Overall, 56 percent of skilled nursing facilities, 47 percent of obstetricians, and 26 percent of plastic and cosmetic surgeons in Los Angeles County would not accept HIV-positive patients for services commonly offered to HIV-negative patients. For example, when asked if he accepted HIV-positive patients, one healthcare worker responded, "We try not to. I'm just trying to be honest."

"The large number of healthcare providers who would readily admit that they would not treat HIV-positive patients is surprising," said Brad Sears, executive director of the Williams Institute and author of the study. "Their responses indicate a broad lack of knowledge about the laws prohibiting such discrimination."

"While the United States has made great advances during the past decade in treating HIV-disease, this study shows that we lag behind in eradicating HIV-discrimination," said Lee Badgett, Williams Institute research director.

The new report is consistent with studies from the mid-1990s showing high levels of HIV-discrimination by dentists and other healthcare providers.  Since the late 1990s, very few studies have been done to measure HIV-discrimination in healthcare.

The studies were conducted by trained "testers," third-year UCLA law students posing as either HIV-positive patients or as employees of organizations working with such patients.  Using a script, the testers called the offices of local healthcare providers and asked if they would accept HIV-positive patients. The testers then recorded and coded the responses.

The three types of healthcare providers included in the study were chosen based on current medical needs of persons living with HIV/AIDS, including nursing care as the HIV-population ages, cosmetic surgery to address the impact of facial wasting, and prenatal care for women living with HIV/AIDS.  The study focused on determining the percentage of providers in each area who had a blanket policy of refusing services to people with HIV/AIDS.
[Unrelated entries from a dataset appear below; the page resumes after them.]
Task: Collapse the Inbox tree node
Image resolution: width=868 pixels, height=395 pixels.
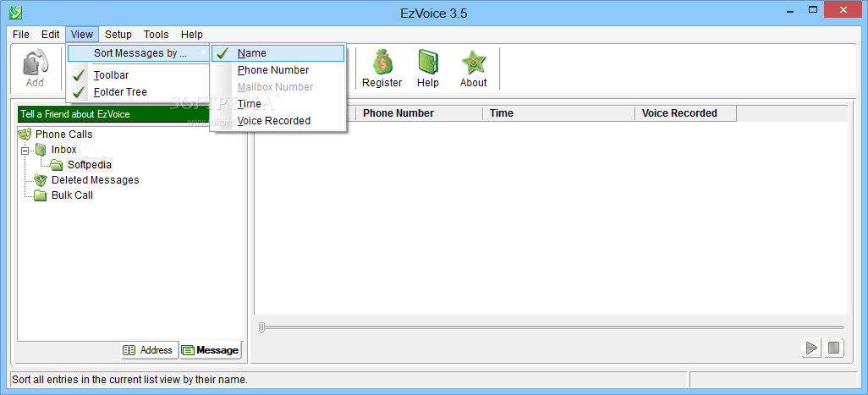Action: [x=25, y=151]
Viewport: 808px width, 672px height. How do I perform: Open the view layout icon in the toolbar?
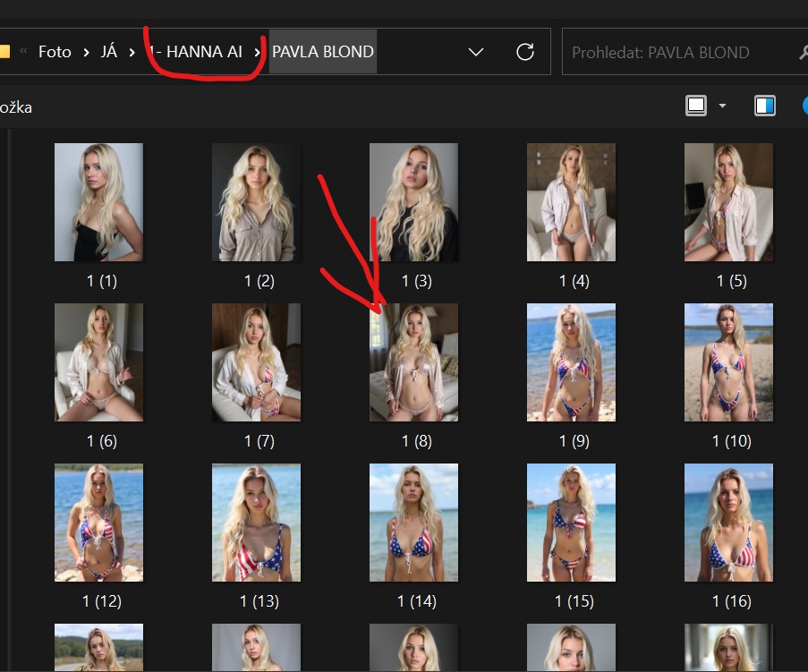[696, 106]
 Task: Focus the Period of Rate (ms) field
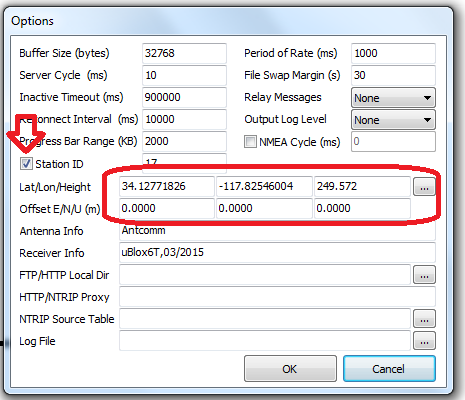(x=393, y=53)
The study also provides insight into why healthcare providers refuse to see HIV-positive patients.  Some providers justified their policies by their lack of expertise or medical equipment, the fact that they had never treated an HIV-positive patient before, or that their staff were inadequately trained or would "revolt" if asked to treat HIV-positive patients.

Many providers follow a blanket policy of referring all HIV-positive patients to other providers, most frequently by just telling them they need a "specialist" or to "go to a hospital." State and federal law require that such referrals be made on a case-by-case basis after providers have gathered specific information about the health and health care needs of the prospective patient.
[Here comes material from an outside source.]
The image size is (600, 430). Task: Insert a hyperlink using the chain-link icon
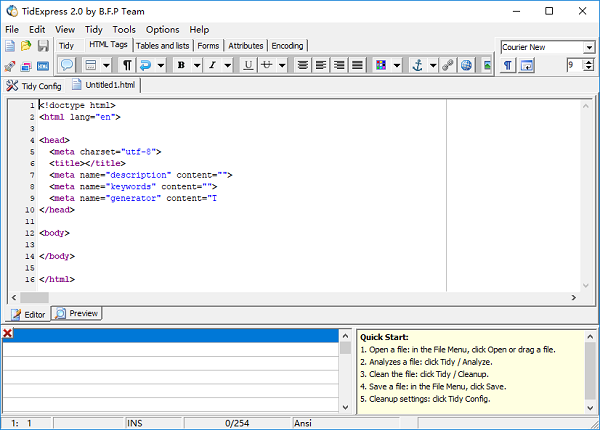(x=448, y=65)
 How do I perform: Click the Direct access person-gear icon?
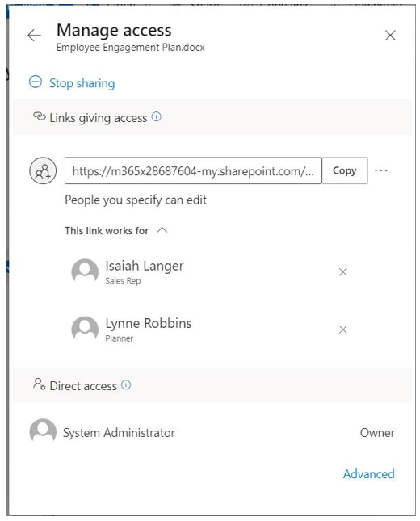(x=40, y=384)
"Many providers are refusing to treat HIV-positive patients and are referring them elsewhere in violation of the ethical rules of their own professional associations," says Sears. "In a couple of cases,  the testers followed up on the initial referrals, only to be referred on again and again in a frustrating trail that ended with an absolute refusal of care."

"The study indicates that strengthening current laws prohibiting HIV discrimination may not be enough," says Badgett. "We have laws on the books already.  The problem may be inadequate training of heathcare professionals about HIV-disease and their legal obligations, as well as a lack of enforcement."

The Williams Institute on Sexual Orientation Law and Public Policy advances law and public policy through rigorous, independent research and scholarship, and disseminates its work through a variety of education programs and media to judges, legislators, lawyers, other policy makers and the public.